It was early in my investing career and risk management wasn’t even a term I really understood. I was researching an oil explorer who was drilling in an area that had a lot of previous successful drilling results. If the drill rig resulted in an oil discovery the share price for this company would have easily achieved multi bagger returns.
If it didn’t though the share price would fall at least 95% from my entry. Was I thinking about this? Of course not, all I could think about was the awesome returns I was about to make. I jumped in feet first and purchased some shares.
Unfortunately the drill results were unsuccessful and the stock was 98% down on open! Now I say unfortunately but in reality it was a great loss that taught me a great lesson. The downside is more important than the upside!
A Focus on Risk Management
Without a focus on risk management you have absolutely no chance of achieving any sort of long term success in the stock market. Can you make large profits without having a risk management plan in place?

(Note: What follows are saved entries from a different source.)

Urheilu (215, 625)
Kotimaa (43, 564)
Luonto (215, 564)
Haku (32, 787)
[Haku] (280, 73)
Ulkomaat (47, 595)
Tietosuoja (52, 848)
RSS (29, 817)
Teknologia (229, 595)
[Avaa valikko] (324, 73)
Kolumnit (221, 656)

Absolutely. Can you keep those profits though? Absolutely not.
What does this mean from a practical perspective though?
For me personally, risk management is all about focussing on factors that reduce your chances of incurring large losses rather than solely focussing on factors that can make you large profits.
Let me give you another example. I recently stumbled upon a company which ticked a lot of the boxes in my investment strategy. They had a great asset which was smack bang in the middle of one of the best gold mining provinces in the world.
Does it have the potential to provide shareholders with multi bagger returns? I have no doubt that it can.
Upon closer inspection though I found 2 factors that set off my risk management alarm. Firstly the director owned only 1% of the register. This is a big red flag for me and the next issue will show you why.
Secondly the company was also low on cash. For my personal strategy this isn’t a huge deal as I simply wait for them to raise enough cash and I aim to get in as close as possible to the raise price.
So as per usual I put the company on my watchlist and a few weeks later the company went into a trading halt for a capital raise. I was shocked however with the excessive amount that they raised, the discounted share price and the heavy dilution that occurred.
It was a terrible move by the CEO who should have raised a small amount of cash for the drilling program considering the high potential for success.
Now in my opinion this error would never have happened if the CEO had a substantial amount of shares in the company. Who would heavily dilute themselves?
So even though this company had huge upside potential, it also had huge downside potential. From a risk management perspective, the key is avoid putting yourself in this position.
To ensure risk management is at the forefront of your mind at all times, you will obviously need to have an investment strategy. If you don’t have one and you want to see some examples to help you get started. I also have some great examples from successful investors you can read.
You also need to ensure that your strategy not only analyses the factors that would contribute to share price appreciation, but even more important are the factors that can lead to share price depreciation!
Ask yourself what could go wrong? What’s the worst case scenario for this stock and what would the impact to the company and the share price be if this eventuates?
By doing this you can determine your risk/reward ratio. This will highlight to you what your possible return is compared to your possible loss.
Investopedia defines this metric as:
The risk/reward ratio marks the prospective reward an investor can earn, for every dollar he or she risks on an investment. Many investors use risk/reward ratios to compare the expected returns of an investment with the amount of risk they must undertake to earn these returns. Consider the following example: an investment with a risk-reward ratio of 1:7 suggests that an investor is willing to risk $1, for the prospect of earning $7. Alternatively, a risk/reward ratio of 1:3 signals that an investor should expect to invest $1, for the prospect of earning $3 on his investment.
Now this ratio is personal to every investor/trader so be sure to determine a ratio that makes you comfortable and allows you to sleep at night without always being on edge that a major blow up may substantially impact your portfolio.
I hope that this article has helped raise a few questions in your mind on how to approach equity investing from a risk management perspective.